Newspapers in these towns constantly predicted her demise, asserting “it isn’t likely she will last very long as she will stack up against one of the hardest hitting clubs in baseball.” Few took this “typical southern beauty” seriously as an athlete, falsely claiming that “weighing no more than 130 pounds, she lacks the power to throw a fast ball.” Other reports acknowledged her pedigree and schooling, pacifying those anxious suitors who feared baseball would make her too unfeminine.
Toward the end of her career, some newspapers began to acknowledge her talent, but it was always connected to her gender. She was “the best left-handed girl pitcher in baseball anywhere,” whose skills on the mound mirror those of a “movie queen.” Frustrated by this gendered language manifested in her role of a publicity stunt, Mitchell quit baseball after the 1937 season.
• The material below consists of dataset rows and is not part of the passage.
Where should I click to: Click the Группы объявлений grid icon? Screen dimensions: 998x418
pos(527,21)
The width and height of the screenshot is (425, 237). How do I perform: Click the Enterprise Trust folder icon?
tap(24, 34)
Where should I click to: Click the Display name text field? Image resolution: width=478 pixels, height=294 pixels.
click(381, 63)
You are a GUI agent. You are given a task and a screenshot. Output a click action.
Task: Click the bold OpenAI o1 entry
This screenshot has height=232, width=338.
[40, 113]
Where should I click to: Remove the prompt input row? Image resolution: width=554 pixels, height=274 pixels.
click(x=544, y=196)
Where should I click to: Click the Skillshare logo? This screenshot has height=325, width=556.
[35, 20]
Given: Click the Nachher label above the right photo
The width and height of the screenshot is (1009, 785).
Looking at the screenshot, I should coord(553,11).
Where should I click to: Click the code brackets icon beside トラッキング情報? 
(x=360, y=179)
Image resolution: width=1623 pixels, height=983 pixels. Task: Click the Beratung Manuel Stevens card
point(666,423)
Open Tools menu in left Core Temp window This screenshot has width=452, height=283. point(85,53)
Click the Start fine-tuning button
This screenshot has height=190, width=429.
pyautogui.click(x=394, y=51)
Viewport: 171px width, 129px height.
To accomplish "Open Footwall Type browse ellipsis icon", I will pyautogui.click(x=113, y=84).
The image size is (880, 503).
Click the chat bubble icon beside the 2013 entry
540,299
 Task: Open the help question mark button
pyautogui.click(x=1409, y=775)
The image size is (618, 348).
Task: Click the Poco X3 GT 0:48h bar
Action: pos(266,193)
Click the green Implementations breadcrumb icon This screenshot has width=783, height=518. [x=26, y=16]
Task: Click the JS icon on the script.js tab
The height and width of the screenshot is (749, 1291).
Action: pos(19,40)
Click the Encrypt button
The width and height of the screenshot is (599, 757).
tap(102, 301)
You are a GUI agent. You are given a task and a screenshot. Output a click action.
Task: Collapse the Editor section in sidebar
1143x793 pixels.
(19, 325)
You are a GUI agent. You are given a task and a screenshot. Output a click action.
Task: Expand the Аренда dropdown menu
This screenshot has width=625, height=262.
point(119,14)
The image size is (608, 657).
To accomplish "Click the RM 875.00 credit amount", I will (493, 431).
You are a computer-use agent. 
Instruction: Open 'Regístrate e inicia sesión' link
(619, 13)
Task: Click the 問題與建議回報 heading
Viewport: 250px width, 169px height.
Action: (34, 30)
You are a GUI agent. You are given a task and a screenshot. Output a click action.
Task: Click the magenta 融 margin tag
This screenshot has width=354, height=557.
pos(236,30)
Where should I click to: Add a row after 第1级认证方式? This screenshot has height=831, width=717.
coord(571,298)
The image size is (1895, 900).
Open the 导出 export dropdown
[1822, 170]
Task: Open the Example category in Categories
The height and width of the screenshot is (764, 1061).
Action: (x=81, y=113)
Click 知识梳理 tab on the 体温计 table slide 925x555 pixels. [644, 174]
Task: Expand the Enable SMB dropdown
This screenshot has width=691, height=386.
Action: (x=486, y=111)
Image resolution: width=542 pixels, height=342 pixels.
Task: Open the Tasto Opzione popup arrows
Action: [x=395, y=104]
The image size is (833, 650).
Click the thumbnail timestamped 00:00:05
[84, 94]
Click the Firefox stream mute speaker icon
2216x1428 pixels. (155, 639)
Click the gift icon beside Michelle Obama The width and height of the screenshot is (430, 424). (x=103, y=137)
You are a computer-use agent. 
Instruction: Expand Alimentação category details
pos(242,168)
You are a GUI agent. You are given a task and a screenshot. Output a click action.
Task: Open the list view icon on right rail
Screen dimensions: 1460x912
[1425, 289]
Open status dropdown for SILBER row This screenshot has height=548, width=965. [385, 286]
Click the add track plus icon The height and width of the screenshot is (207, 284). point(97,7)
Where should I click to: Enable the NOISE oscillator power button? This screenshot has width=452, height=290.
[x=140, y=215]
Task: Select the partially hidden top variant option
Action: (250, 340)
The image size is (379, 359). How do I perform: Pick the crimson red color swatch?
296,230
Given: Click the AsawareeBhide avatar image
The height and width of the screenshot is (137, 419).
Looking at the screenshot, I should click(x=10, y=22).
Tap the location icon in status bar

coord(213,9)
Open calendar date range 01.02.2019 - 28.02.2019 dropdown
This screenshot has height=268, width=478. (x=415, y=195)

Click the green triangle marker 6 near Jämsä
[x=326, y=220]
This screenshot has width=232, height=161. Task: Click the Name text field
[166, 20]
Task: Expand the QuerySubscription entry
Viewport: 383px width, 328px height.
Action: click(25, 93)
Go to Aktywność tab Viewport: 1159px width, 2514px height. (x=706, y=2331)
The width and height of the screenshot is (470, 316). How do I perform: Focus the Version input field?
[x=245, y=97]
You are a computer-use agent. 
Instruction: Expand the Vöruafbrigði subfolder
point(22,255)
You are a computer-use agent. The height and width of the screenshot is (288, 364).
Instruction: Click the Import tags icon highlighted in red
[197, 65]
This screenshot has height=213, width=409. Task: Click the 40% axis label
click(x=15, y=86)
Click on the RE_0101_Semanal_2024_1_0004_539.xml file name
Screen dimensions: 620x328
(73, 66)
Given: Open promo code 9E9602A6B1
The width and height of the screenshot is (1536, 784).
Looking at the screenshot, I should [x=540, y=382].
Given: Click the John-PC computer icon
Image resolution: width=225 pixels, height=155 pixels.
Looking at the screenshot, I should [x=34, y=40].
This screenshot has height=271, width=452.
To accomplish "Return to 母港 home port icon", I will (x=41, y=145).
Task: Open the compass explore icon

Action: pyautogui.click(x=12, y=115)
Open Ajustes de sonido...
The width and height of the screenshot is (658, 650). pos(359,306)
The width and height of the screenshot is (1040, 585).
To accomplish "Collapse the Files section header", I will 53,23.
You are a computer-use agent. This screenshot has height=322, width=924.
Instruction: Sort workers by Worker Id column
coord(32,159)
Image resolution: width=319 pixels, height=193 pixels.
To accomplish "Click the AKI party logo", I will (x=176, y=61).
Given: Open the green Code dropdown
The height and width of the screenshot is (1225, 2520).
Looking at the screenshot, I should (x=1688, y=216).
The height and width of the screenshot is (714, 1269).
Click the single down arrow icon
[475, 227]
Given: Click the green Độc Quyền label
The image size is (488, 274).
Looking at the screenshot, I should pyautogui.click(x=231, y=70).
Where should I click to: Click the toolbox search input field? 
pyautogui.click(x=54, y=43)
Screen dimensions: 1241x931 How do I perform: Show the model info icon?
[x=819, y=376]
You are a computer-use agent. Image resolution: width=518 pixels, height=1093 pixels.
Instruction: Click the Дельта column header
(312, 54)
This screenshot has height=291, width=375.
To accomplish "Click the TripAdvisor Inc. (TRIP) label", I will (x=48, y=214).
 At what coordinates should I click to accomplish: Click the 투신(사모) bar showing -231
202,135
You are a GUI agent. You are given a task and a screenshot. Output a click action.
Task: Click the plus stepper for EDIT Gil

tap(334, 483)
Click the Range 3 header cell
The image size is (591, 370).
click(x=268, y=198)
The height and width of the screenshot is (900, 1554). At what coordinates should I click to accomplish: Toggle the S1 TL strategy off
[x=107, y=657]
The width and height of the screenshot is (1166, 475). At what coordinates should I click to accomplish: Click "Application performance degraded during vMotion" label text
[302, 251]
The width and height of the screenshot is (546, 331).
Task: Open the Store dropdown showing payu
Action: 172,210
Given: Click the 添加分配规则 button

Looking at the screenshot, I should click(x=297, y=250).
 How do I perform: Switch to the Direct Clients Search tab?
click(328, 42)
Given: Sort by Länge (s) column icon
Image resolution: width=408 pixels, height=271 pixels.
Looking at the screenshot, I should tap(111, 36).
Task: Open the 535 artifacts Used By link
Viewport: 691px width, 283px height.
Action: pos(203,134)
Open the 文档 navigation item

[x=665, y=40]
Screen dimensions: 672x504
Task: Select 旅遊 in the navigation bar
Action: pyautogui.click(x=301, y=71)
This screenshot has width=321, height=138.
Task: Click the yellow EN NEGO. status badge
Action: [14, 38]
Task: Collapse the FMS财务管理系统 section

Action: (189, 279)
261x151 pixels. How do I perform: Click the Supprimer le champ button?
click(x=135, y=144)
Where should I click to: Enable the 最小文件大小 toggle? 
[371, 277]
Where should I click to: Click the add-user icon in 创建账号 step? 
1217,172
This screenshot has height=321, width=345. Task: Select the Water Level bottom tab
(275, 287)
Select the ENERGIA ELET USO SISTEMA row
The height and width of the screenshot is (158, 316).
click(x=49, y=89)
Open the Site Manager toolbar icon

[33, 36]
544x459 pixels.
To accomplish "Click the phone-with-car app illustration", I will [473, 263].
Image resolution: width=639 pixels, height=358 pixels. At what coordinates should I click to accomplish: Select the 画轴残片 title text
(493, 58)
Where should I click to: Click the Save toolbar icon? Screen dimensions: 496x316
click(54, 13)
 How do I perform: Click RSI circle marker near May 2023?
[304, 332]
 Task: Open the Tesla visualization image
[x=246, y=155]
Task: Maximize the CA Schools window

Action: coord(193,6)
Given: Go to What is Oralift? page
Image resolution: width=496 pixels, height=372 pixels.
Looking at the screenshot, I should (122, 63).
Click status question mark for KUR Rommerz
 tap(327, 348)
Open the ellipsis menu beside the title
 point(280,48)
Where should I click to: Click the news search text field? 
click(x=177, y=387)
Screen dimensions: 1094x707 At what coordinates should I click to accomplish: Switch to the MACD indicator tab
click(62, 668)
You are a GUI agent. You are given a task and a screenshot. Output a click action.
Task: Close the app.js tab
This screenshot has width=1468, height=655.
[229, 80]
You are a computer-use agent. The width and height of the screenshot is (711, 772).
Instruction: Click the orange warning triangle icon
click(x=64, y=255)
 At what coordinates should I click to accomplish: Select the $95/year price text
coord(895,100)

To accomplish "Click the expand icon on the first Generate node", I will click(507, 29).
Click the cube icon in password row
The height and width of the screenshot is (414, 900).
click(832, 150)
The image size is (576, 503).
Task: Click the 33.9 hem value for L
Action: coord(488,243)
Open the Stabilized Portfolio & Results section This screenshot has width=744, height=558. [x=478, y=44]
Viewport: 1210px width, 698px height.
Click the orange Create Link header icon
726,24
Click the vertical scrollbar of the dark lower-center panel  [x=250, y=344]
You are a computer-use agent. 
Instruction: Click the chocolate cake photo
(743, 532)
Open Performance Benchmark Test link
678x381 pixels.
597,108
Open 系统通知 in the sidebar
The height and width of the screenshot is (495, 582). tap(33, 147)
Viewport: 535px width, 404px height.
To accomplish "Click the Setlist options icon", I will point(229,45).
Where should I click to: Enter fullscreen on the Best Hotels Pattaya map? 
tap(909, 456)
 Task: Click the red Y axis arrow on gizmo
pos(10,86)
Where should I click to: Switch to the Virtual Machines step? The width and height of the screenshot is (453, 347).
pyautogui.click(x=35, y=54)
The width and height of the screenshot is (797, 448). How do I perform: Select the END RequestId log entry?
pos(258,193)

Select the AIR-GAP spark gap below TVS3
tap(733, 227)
In her six years in amateur-professional baseball, Mitchell’s career outlived several other women attempting to make it a career, including third baseman Frances Dunlop and the aforementioned Vada Corbus, and each failed attempt left Mitchell increasingly dejected. She began to sour on organized baseball as a whole and finally rejected the game that had spent its entire life doing the same to women. Her once-promising baseball career ended at the age of 23.
In 1952, Major League Baseball officially banned women as players. Jackie Mitchell died in 1987, five years before the ban was lifted. In that time, Mitchell slipped into obscurity; those who had clamored to see her pitch or lined up to meet her at the world’s largest high chair disappeared. To those who did remember her, she became “that girl who struck out Babe Ruth” — and then “there’s a girl who struck out Babe Ruth?”
In the 87 years since Mitchell’s appearance against the Yankees, her talent has become no less questioned, and her life no less connected to the other forgotten names of Lizzie Arlington and Ila Borders. But these women are not forgotten because of the narrow scope of their talent; it is, in fact, the reverse, and so we might take comfort in knowing that when women are given the opportunity, they will ensure they are not so easily forgotten.
 Anniston Star, April 1, 1931, pg. 8.
 New York Daily News, March 30, 1931, pg. 12.
 March 31, 1931, pg. 7.
 Oshkosh Northwestern, April 3, 1931.
 Anniston Star, April 5, 1931, pg 14.
 Harold Seymour and Dorothy Seymour Mills, “Baseball: The People’s Game” (New York: Oxford University Press, 1990), 502.
 Anniston Star, June 7, 1931, pg. 12.
 Muscatine Journal and News-Tribune, September 22, 1933, pg. 9.
 Harrisburg Telegraph, July 2, 1937, pg. 20
 Brooklyn Daily Eagle, July 11, 1937, pg. 32.
 Mansfield News-Journal, August 9, 1937, pg. 12.
 Warren Times Mirror, June 21, 1937, pg. 7.